Aim of the exercise — Retype the data in its entirety, with no word changed.

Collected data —
^^^^

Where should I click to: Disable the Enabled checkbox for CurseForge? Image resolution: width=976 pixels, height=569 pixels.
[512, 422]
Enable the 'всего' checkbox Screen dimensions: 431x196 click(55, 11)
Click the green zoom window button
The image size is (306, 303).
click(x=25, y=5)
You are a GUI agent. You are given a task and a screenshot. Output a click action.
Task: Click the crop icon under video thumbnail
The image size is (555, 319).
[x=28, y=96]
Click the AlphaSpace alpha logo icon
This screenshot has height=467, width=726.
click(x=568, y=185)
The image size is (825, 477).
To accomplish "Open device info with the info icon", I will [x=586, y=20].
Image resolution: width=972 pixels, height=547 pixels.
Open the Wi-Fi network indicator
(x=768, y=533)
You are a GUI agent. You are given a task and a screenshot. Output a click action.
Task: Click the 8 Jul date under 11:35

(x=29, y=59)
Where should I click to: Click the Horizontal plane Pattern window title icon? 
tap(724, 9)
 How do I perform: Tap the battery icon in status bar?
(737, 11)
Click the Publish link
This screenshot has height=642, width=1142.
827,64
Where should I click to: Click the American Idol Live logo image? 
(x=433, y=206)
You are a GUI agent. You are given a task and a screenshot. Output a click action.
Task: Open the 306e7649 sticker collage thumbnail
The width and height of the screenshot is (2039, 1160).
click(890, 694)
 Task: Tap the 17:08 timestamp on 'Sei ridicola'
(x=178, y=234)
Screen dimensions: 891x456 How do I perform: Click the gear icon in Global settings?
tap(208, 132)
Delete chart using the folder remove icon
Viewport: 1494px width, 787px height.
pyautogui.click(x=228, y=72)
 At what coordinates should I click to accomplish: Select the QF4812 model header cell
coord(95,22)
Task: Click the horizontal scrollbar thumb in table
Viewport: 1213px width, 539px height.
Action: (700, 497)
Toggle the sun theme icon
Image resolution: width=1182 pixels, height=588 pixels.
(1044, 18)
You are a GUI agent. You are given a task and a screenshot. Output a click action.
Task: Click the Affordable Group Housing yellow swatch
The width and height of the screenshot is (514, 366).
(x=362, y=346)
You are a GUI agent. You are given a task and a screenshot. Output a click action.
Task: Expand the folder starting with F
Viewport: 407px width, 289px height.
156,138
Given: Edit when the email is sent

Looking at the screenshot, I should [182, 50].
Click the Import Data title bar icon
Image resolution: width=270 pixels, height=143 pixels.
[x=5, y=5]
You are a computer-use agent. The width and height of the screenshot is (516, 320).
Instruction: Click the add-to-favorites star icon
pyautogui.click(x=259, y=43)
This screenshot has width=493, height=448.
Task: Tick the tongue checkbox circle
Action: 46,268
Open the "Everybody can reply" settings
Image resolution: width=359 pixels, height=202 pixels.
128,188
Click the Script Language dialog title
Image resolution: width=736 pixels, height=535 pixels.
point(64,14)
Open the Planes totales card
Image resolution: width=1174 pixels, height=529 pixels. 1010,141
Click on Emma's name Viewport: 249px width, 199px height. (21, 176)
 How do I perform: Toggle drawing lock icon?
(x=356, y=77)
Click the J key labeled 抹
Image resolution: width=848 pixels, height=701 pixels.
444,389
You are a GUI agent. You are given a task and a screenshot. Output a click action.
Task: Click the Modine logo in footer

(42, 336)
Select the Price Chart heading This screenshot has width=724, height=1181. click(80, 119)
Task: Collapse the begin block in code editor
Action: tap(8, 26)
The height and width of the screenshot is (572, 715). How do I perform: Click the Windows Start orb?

^^^^

Output for this task —
Where should I click to: Disable the Enabled checkbox for CurseForge? Image resolution: width=976 pixels, height=569 pixels.
[512, 422]
Enable the 'всего' checkbox Screen dimensions: 431x196 click(55, 11)
Click the green zoom window button
The image size is (306, 303).
click(x=25, y=5)
You are a GUI agent. You are given a task and a screenshot. Output a click action.
Task: Click the crop icon under video thumbnail
The image size is (555, 319).
[x=28, y=96]
Click the AlphaSpace alpha logo icon
This screenshot has height=467, width=726.
click(x=568, y=185)
The image size is (825, 477).
To accomplish "Open device info with the info icon", I will [x=586, y=20].
Image resolution: width=972 pixels, height=547 pixels.
Open the Wi-Fi network indicator
(x=768, y=533)
You are a GUI agent. You are given a task and a screenshot. Output a click action.
Task: Click the 8 Jul date under 11:35

(x=29, y=59)
Where should I click to: Click the Horizontal plane Pattern window title icon? 
tap(724, 9)
 How do I perform: Tap the battery icon in status bar?
(737, 11)
Click the Publish link
This screenshot has height=642, width=1142.
827,64
Where should I click to: Click the American Idol Live logo image? 
(x=433, y=206)
You are a GUI agent. You are given a task and a screenshot. Output a click action.
Task: Open the 306e7649 sticker collage thumbnail
The width and height of the screenshot is (2039, 1160).
click(890, 694)
 Task: Tap the 17:08 timestamp on 'Sei ridicola'
(x=178, y=234)
Screen dimensions: 891x456 How do I perform: Click the gear icon in Global settings?
tap(208, 132)
Delete chart using the folder remove icon
Viewport: 1494px width, 787px height.
pyautogui.click(x=228, y=72)
 At what coordinates should I click to accomplish: Select the QF4812 model header cell
coord(95,22)
Task: Click the horizontal scrollbar thumb in table
Viewport: 1213px width, 539px height.
Action: (700, 497)
Toggle the sun theme icon
Image resolution: width=1182 pixels, height=588 pixels.
(1044, 18)
You are a GUI agent. You are given a task and a screenshot. Output a click action.
Task: Click the Affordable Group Housing yellow swatch
The width and height of the screenshot is (514, 366).
(x=362, y=346)
You are a GUI agent. You are given a task and a screenshot. Output a click action.
Task: Expand the folder starting with F
Viewport: 407px width, 289px height.
156,138
Given: Edit when the email is sent

Looking at the screenshot, I should [182, 50].
Click the Import Data title bar icon
Image resolution: width=270 pixels, height=143 pixels.
[x=5, y=5]
You are a computer-use agent. The width and height of the screenshot is (516, 320).
Instruction: Click the add-to-favorites star icon
pyautogui.click(x=259, y=43)
This screenshot has width=493, height=448.
Task: Tick the tongue checkbox circle
Action: 46,268
Open the "Everybody can reply" settings
Image resolution: width=359 pixels, height=202 pixels.
128,188
Click the Script Language dialog title
Image resolution: width=736 pixels, height=535 pixels.
point(64,14)
Open the Planes totales card
Image resolution: width=1174 pixels, height=529 pixels. 1010,141
Click on Emma's name Viewport: 249px width, 199px height. (21, 176)
 How do I perform: Toggle drawing lock icon?
(x=356, y=77)
Click the J key labeled 抹
Image resolution: width=848 pixels, height=701 pixels.
444,389
You are a GUI agent. You are given a task and a screenshot. Output a click action.
Task: Click the Modine logo in footer

(42, 336)
Select the Price Chart heading This screenshot has width=724, height=1181. click(80, 119)
Task: Collapse the begin block in code editor
Action: tap(8, 26)
The height and width of the screenshot is (572, 715). How do I perform: Click the Windows Start orb?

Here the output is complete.